When Kuali makes a stable release of KS, it will no doubt make a big impression on the educational community by virtue of the Kuali Foundation’s support. Until then, there are several other projects offering SIS functionality.

openSIS manages student demographics, scheduling, attendance, grades, transcripts, and health records, and its parent company makes add-on modules to support additional features like disciplinary tracking, billing, food service, and bulk email/SMS messaging for emergency contact. openSIS is marketed both to universities and primary/secondary schools. A separate open source product called OpenIntel adds “data warehouse” features designed to serve an entire school district managing multiple campuses.

Many of the other SIS packages in widespread use target primary and secondary schools specifically, often adding features not found at the college SIS level, such as “parent portals” and report cards, and catering to the special government reporting needed for the US public school system.

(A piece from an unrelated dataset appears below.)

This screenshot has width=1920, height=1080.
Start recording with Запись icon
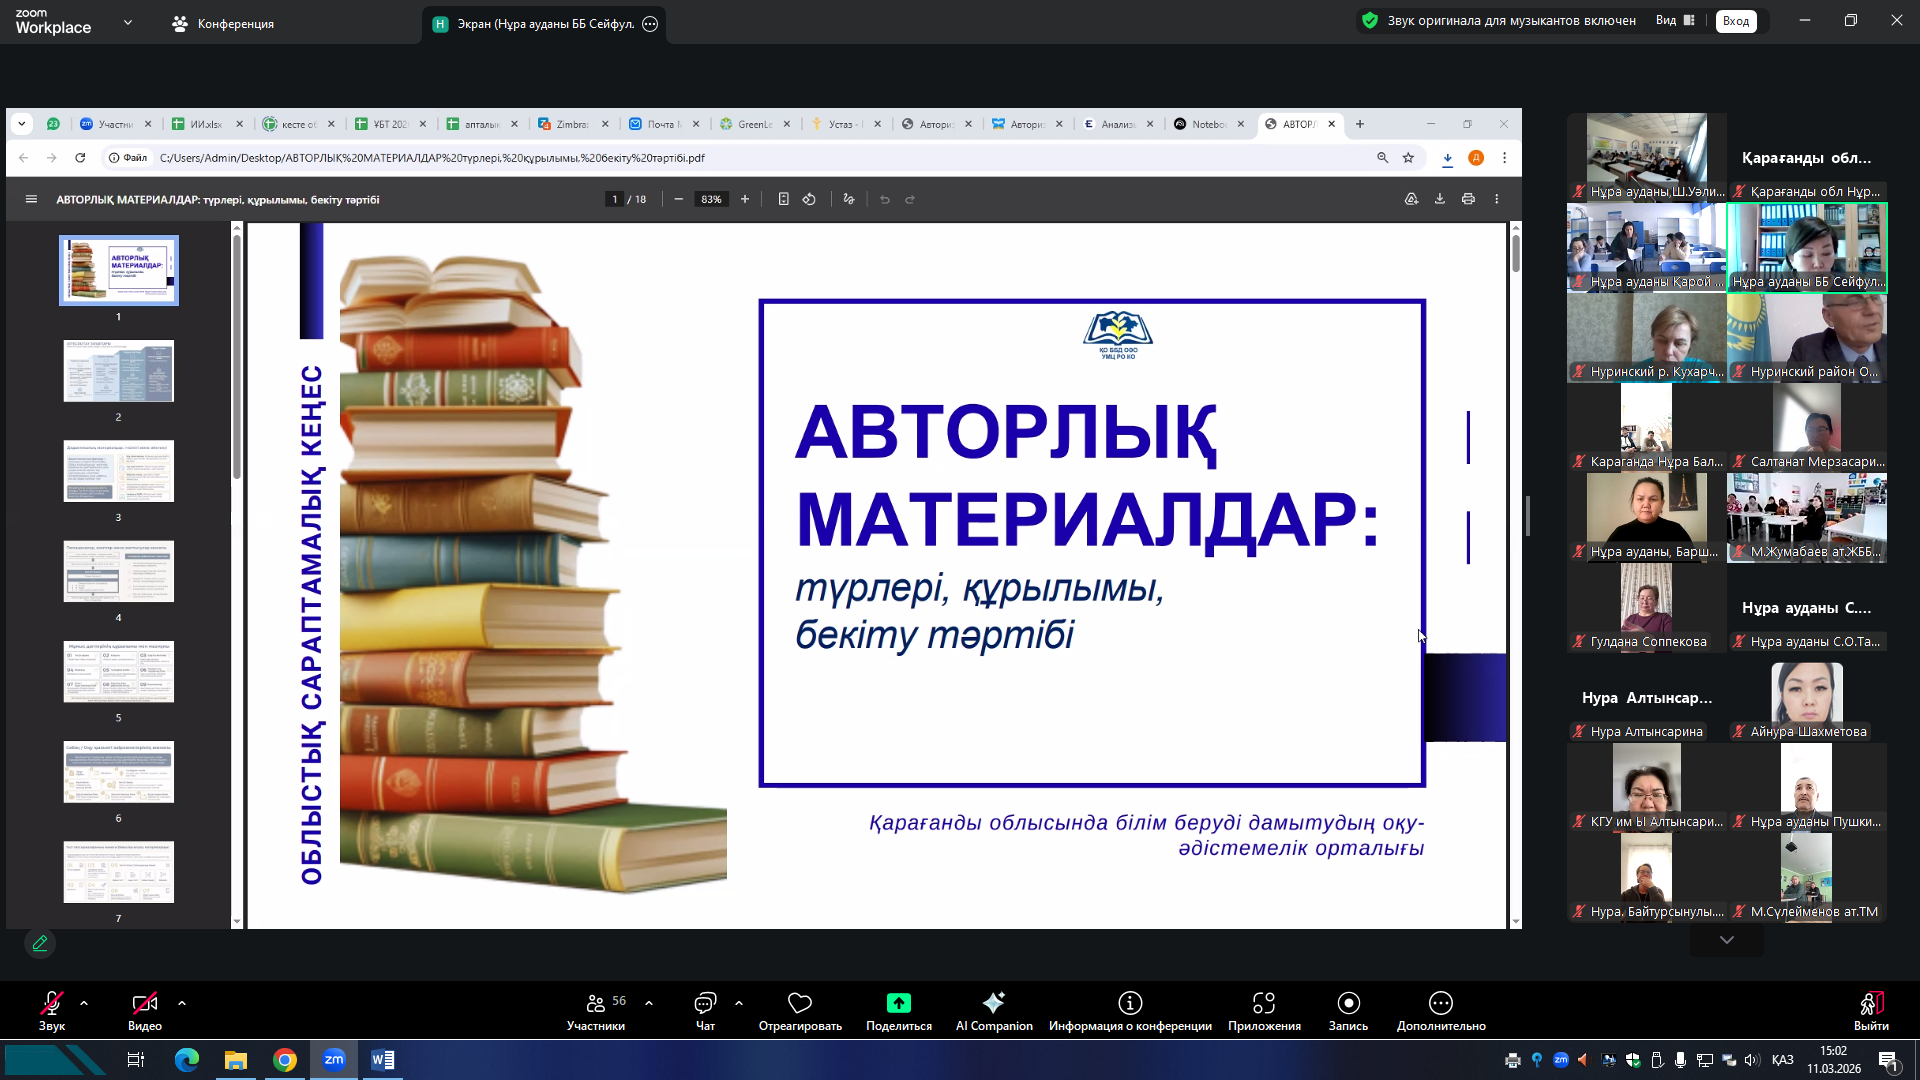(x=1348, y=1003)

Open Admin is a GPL’ed packaged managing student and family information, attendance, disciplinary records, grades, transcripts, report cards, and fee-based programs such as meals. It can manage several schools–such as a school district–with a single installation. It is Web-based, requiring Perl and MySQL or PostgreSQL.

Centre manages student information, eligibility, absences, activities, and grades, and includes a full scheduling system that can arrange courses and class periods system-wide. Add-on modules support government reporting features, disciplinary records, billing, and food service programs.

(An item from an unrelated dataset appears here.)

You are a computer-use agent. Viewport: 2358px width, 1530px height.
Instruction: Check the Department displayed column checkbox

SchoolTool is supported by the Shuttleworth Foundation and is deployed in South Africa. It handles registration, attendance, grades, scheduling, and extracurricular activity participation. The Data Analysis and Reporting Toolkit (DART) was developed in the Bering Strait School District in Alaska, and handles student records, standardized testing, school improvement planning, and special education tracking.

Open source ERP and SIS systems are not as widely deployed as open source courseware–particularly at the university level–but that may change in the coming years. Unlike courseware, ERP and SIS are “mission critical” systems where virtually no down time is acceptable, and many schools have aging legacy systems built on older hardware and console clients. As institutions seek to replace these legacy products and upgrade them for Web integration and other modern features, the traditional vendors may find themselves facing competition from open source products for the first time.